So here’s a list of the books I’ve read (for me) for pleasure.  I’ve linked to those I’ve reviewed (I’m very far behind on writing the reviews).

1. Murder with the Lot – Sue Williams
2. All I Know – Mary Coustas (NF)
3. The Marriage Plot – Jeffery Eugenides
4. The Rosie Project – Graeme Simsion
5. The One Hundred Year Old Man who Climbed Out of the Window and Disappeared – Jonas Joansson
6. The Last Days of the National Costume – Anne Kennedy
7. Gone Girl – Gillian Flynn
8. All That I Am – Anna Funder
9. The Narrow Road to the Deep North – Richard Flanagan
10. The Fault in Our Stars – John Green (YA)
11. Reading Magic – Mem Fox (NF)
12. Three Dollars – Elliot Perlman
13. Lilian’s Story – Kate Grenville
14. Far from the Tree – Andrew Solomon (NF)
15. The Girl Who Saved the King of Sweden – Jonas Jonasson
16. We Are All Completely Beside Ourselves – Karen Joy Fowler
17. The Railway Man – Eric Lomax (NF)
18. A Fortunate Life – A. B. Facey (NF)

◆ **SUPPLIED RECORDS**:
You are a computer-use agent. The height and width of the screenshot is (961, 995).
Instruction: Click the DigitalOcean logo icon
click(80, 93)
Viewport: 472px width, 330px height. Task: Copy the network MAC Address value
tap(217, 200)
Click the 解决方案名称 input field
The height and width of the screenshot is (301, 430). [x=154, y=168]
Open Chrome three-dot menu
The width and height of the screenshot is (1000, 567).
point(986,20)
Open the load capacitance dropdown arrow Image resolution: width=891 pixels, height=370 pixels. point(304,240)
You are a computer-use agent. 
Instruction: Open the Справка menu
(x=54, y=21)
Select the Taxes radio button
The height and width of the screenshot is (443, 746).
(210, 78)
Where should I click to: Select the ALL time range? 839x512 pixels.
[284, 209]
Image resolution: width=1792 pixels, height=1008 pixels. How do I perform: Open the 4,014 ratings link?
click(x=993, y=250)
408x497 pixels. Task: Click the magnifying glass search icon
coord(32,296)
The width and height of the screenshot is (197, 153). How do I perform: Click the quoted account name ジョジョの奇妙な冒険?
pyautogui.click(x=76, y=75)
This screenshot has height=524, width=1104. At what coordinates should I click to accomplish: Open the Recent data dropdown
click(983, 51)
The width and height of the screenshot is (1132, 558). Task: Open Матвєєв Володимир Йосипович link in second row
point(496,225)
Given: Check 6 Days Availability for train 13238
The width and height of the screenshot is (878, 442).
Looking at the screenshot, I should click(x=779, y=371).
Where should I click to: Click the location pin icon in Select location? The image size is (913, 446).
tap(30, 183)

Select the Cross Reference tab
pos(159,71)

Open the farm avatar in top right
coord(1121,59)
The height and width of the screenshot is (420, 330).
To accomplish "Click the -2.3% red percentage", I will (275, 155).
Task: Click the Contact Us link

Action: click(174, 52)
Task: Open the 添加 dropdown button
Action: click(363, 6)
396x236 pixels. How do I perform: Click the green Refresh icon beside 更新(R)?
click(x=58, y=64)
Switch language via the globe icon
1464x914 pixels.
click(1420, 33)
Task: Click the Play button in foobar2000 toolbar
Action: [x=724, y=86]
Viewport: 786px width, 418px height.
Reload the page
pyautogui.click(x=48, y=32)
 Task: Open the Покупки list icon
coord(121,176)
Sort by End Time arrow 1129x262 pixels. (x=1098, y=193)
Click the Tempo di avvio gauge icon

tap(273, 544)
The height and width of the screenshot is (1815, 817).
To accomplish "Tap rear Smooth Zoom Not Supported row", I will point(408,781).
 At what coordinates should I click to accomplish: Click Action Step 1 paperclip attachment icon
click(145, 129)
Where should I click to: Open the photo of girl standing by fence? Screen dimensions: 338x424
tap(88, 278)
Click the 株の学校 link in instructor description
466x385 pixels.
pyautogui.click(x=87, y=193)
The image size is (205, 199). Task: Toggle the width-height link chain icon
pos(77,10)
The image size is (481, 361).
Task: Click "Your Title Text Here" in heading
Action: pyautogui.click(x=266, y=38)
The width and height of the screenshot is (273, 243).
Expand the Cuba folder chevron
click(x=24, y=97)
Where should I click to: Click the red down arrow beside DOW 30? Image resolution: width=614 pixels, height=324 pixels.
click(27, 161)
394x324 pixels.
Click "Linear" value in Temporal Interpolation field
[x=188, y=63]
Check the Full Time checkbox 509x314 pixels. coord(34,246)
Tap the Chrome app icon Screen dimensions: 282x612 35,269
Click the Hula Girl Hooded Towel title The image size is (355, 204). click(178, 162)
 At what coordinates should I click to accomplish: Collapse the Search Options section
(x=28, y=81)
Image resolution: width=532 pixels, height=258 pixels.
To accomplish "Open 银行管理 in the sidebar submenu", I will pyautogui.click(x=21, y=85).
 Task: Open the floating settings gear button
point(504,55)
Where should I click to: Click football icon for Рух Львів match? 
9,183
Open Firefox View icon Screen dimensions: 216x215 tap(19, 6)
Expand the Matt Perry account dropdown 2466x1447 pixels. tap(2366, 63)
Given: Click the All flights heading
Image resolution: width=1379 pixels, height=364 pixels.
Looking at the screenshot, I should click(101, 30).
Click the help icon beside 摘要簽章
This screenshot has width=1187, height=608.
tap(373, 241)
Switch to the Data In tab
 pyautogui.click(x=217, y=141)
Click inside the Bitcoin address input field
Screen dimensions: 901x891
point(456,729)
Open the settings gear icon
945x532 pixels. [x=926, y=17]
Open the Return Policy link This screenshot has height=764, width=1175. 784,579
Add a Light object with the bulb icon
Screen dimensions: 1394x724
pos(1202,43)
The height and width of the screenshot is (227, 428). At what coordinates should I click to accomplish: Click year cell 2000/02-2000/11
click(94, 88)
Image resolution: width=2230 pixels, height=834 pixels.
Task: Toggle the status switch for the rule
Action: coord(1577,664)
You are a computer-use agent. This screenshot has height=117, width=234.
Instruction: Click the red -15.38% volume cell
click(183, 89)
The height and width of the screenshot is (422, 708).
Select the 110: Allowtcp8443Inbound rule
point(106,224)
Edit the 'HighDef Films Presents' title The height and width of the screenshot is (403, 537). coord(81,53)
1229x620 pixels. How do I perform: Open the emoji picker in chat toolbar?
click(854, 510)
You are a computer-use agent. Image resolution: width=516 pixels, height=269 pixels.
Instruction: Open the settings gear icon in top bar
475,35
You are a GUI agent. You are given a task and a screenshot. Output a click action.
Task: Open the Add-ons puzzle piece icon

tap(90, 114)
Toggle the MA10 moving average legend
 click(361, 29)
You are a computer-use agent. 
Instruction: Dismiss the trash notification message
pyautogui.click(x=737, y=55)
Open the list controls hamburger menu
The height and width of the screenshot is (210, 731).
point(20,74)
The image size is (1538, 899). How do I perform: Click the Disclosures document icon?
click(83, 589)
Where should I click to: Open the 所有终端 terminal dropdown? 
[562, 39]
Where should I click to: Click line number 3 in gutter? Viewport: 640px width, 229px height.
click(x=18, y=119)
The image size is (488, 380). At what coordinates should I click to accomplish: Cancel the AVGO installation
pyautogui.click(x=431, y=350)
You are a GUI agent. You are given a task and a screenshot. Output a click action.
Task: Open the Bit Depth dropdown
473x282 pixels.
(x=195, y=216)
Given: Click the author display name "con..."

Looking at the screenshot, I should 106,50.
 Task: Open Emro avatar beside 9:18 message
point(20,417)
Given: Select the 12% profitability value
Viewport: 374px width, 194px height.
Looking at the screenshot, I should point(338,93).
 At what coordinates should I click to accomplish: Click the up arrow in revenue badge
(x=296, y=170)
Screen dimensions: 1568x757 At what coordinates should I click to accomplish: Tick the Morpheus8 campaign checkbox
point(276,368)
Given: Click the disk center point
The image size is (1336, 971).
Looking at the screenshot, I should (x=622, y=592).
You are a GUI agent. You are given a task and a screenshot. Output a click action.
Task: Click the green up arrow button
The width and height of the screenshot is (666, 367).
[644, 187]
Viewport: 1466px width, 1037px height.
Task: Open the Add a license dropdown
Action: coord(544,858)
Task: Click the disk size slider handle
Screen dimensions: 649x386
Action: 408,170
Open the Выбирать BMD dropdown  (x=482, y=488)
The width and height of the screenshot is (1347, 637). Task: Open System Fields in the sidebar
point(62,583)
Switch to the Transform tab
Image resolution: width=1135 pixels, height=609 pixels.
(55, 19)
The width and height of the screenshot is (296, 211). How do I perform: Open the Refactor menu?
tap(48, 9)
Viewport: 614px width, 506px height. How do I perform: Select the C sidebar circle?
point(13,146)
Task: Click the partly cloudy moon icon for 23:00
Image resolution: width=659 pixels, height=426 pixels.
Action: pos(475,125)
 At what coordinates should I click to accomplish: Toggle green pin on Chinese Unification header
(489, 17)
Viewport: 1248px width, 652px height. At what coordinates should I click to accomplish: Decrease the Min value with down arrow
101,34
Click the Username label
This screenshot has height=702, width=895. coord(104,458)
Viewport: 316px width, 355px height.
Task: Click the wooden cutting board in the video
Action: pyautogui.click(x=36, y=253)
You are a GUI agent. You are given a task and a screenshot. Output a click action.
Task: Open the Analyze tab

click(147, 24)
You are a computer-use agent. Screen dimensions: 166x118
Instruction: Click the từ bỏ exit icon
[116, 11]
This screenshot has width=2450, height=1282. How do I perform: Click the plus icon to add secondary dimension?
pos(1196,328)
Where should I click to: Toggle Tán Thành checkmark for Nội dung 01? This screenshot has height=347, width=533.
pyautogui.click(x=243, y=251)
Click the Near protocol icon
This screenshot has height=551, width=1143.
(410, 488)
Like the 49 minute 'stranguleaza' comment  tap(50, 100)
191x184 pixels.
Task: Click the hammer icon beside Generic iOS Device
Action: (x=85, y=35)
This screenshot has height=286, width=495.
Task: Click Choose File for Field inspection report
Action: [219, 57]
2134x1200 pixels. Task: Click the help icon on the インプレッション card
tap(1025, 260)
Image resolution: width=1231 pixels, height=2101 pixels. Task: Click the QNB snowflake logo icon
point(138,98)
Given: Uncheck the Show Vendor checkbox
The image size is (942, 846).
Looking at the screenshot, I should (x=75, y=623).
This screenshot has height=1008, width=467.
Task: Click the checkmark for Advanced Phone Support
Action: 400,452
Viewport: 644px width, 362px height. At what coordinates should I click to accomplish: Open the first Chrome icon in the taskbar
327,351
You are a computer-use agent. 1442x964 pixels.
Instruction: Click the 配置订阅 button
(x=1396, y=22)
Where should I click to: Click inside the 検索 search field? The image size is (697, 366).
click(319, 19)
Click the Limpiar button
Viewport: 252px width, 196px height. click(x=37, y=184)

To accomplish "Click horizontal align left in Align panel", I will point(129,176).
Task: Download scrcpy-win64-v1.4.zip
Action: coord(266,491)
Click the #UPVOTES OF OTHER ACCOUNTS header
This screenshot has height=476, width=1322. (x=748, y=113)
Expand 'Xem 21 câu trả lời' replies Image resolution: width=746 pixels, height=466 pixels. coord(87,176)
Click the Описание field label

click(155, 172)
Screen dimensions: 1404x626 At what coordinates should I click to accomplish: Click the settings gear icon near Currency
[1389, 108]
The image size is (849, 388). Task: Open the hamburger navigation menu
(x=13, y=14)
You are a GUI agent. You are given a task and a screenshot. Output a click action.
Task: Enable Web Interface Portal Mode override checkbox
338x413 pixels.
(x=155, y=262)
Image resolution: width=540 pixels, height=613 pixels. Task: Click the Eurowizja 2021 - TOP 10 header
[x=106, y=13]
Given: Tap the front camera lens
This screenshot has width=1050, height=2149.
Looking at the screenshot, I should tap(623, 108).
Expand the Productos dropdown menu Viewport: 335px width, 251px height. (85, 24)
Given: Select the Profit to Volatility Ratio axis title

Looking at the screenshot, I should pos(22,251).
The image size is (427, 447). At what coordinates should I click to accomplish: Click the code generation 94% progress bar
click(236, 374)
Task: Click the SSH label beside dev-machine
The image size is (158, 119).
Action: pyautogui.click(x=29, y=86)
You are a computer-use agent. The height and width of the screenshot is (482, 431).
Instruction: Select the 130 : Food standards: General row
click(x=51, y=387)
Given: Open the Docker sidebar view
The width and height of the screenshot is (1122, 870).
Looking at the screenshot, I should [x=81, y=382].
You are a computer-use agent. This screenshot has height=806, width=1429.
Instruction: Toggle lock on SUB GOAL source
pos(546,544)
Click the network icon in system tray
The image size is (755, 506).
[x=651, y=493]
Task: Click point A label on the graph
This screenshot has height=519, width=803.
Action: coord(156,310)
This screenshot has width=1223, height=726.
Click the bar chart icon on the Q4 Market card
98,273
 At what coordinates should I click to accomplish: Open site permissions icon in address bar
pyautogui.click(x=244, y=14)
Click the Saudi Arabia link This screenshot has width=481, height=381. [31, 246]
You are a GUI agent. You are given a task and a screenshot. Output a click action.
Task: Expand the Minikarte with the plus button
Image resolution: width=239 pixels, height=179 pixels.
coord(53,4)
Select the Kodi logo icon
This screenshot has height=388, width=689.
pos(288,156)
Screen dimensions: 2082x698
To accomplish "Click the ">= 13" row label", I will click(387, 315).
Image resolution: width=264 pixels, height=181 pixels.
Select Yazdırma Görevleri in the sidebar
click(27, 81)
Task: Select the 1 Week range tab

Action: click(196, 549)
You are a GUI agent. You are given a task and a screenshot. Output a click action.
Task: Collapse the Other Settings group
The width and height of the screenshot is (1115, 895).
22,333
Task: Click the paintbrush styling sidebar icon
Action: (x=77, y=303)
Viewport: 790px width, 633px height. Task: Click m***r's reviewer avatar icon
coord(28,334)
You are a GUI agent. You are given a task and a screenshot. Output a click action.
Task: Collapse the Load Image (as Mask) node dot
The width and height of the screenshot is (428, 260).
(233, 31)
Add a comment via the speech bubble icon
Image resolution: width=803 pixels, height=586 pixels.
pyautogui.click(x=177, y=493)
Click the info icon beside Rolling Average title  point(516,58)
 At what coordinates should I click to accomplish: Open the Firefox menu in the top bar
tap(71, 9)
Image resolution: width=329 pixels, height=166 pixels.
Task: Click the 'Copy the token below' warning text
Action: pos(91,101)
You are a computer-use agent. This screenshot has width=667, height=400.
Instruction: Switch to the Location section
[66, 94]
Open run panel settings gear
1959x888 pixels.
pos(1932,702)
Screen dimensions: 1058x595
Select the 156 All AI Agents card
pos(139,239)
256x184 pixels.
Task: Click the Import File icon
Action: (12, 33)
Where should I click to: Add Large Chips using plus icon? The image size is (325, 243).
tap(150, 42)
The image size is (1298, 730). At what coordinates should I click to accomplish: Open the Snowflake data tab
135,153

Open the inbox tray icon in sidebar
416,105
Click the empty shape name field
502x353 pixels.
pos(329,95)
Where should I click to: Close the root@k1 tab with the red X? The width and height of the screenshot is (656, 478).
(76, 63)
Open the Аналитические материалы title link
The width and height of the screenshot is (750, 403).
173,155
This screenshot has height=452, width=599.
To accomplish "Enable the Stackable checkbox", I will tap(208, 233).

◆ **YOUR TASKS**:
1. Rewrite the reading list, starting at "3. The Marriage" and ending at "Andrew Solomon (NF)", with "Three Dollars" changed to "Four Dollars".
2. Resume the list of books read for pleasure from the point where it stops.

◆ **RESULTS IN ORDER**:
1.
3. The Marriage Plot – Jeffery Eugenides
4. The Rosie Project – Graeme Simsion
5. The One Hundred Year Old Man who Climbed Out of the Window and Disappeared – Jonas Joansson
6. The Last Days of the National Costume – Anne Kennedy
7. Gone Girl – Gillian Flynn
8. All That I Am – Anna Funder
9. The Narrow Road to the Deep North – Richard Flanagan
10. The Fault in Our Stars – John Green (YA)
11. Reading Magic – Mem Fox (NF)
12. Four Dollars – Elliot Perlman
13. Lilian’s Story – Kate Grenville
14. Far from the Tree – Andrew Solomon (NF)

2.
19. Railsea – China Meilville (YA)
20. The Promise – Tony Birch
21. Nine Parts of Desire – Geraldine Brooks (NF)
22. 12 Years a Slave – Solomon Northup (NF)
23. A Fictional Woman – Tara Moss (NF)
24. In The Woods – Tana French
25. Big Little Lies – Liane Moriarty
26. Purple Hibiscus – Chimamanda Ngozi Adichie
27. How to Kill Your Husband (and other Handy Household Hints) – Kathy Lettes
28. The Hunger Games – Suzanne Collins (YA)
29. The Husbands Secret – Liane Moriarty
30. The Red Queen – Phillipa Gregory
31. Gilead – Marilynne Robinson
32. Catching Fire (Book #2 Hunger Games) – Suzanne Collins (YA)
33. The Wife Drought – Annabel Crabb (NF)

That’s almost three books a month, not a bad effort.  But of these 33 books which were the best, which were less pleasing (I don’t finish the ones that I really don’t like) and what did I learn in my year of reading (other than an awful lot about how to write an academic literature review and prepare a research proposal – I won’t bore you with those).

Top Five – these are the books that stay with me the most, that got under my skin or into my head.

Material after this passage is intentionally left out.